La République de Guinée, à l’instar de nombreux pays d’Afrique de l’Ouest, demeure particulièrement exposée aux aléas climatiques tels que les fortes précipitations, les sécheresses, les orages violents et les vagues de chaleur. Cette vulnérabilité affecte plusieurs secteurs stratégiques, notamment l’agriculture, la santé, les infrastructures, l’énergie et la gestion des ressources en eau.
Cependant, les services météorologiques, qui jouent un rôle essentiel d’appui technique à ces secteurs, font face à des capacités encore limitées, tant sur le plan des équipements que du financement.
Pour répondre à ces défis, le Gouvernement guinéen, avec l’appui de l’Agence Française de Développement (AFD), a initié le Projet de Renforcement des Services Météorologiques et Climatiques (CLIMAGUI), à la suite du programme Adapt’Action. Ce projet vise à réduire la vulnérabilité des secteurs socio-économiques sensibles aux risques climatiques, en modernisant les infrastructures météorologiques, en renforçant les capacités techniques des services concernés, en améliorant la qualité des prévisions et en développant des services climatiques adaptés aux besoins des usagers.
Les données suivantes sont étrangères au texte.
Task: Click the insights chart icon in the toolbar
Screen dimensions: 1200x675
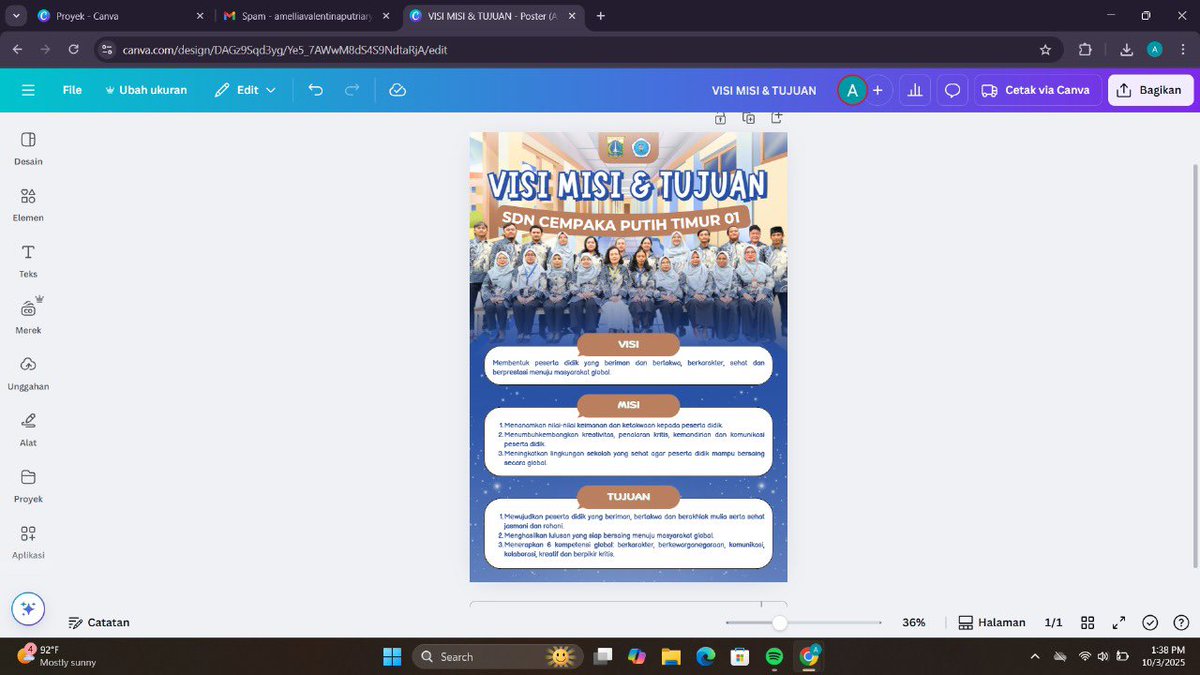Action: click(914, 90)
C’est dans cette perspective que le Ministère des Transports, à travers l’Agence Nationale de la Météorologie (ANM), en partenariat avec l’AFD, a organisé l’atelier de lancement du projet CLIMAGUI. Cette cérémonie, tenue ce mardi, a permis de présenter le projet aux autorités gouvernementales et aux différentes parties prenantes, tout en exposant ses objectifs, ses résultats attendus et son plan d’action.
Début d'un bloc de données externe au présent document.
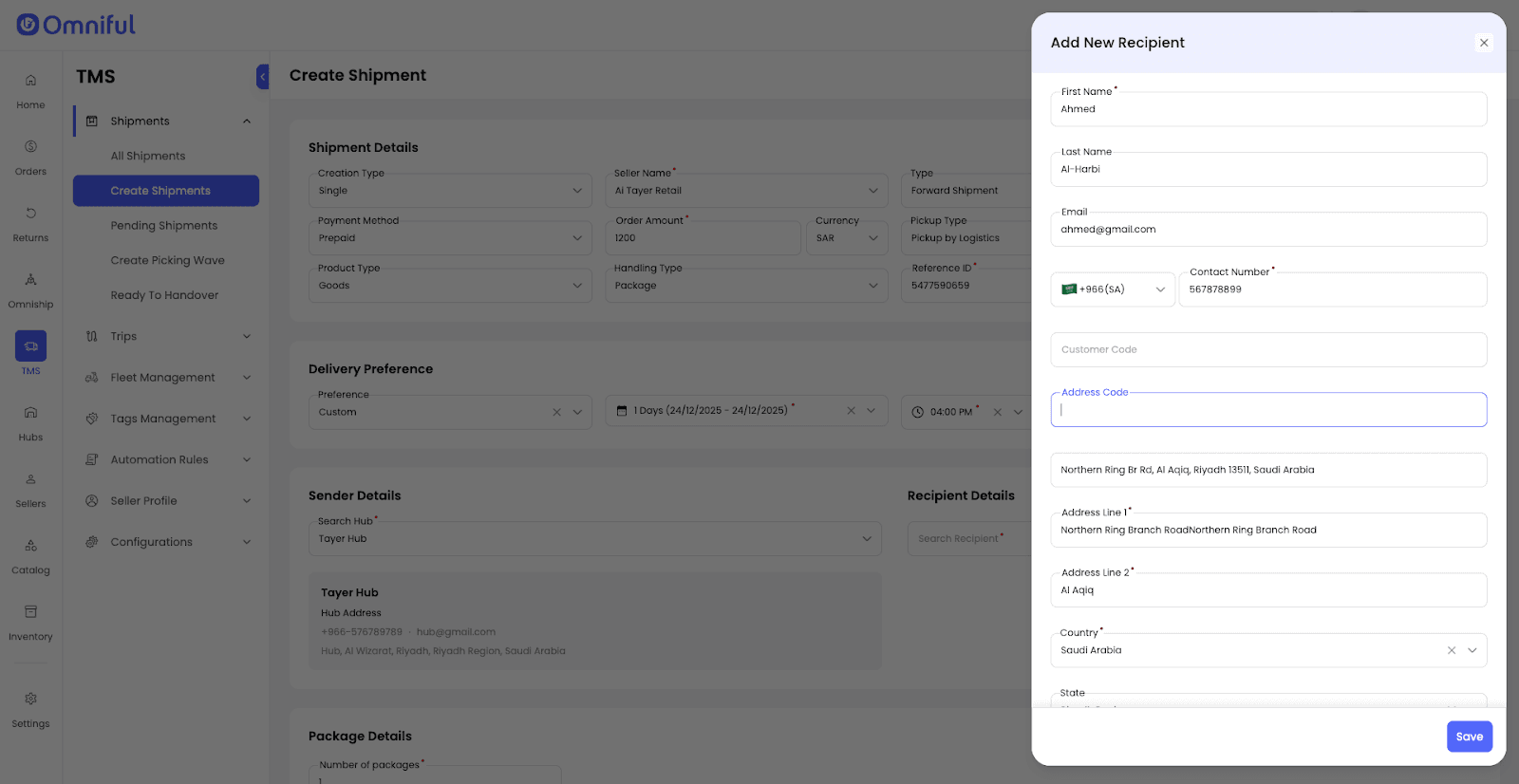
Task: Open the Orders section icon
Action: [30, 147]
Selon M. Mohamed BAKAYOKO, Secrétaire général du Ministère des Transports, le projet CLIMAGUI traduit la volonté du Gouvernement guinéen, avec l’appui de l’AFD, de renforcer la résilience des secteurs clés du développement face aux risques climatiques. Il a également souligné que ce projet s’inscrit dans la dynamique des réformes engagées pour la modernisation de la météorologie nationale, reconnue comme un levier majeur du développement durable.
Le projet CLIMAGUI, d’une durée de cinq ans, est financé par l’AFD à hauteur de 6 millions d’euros.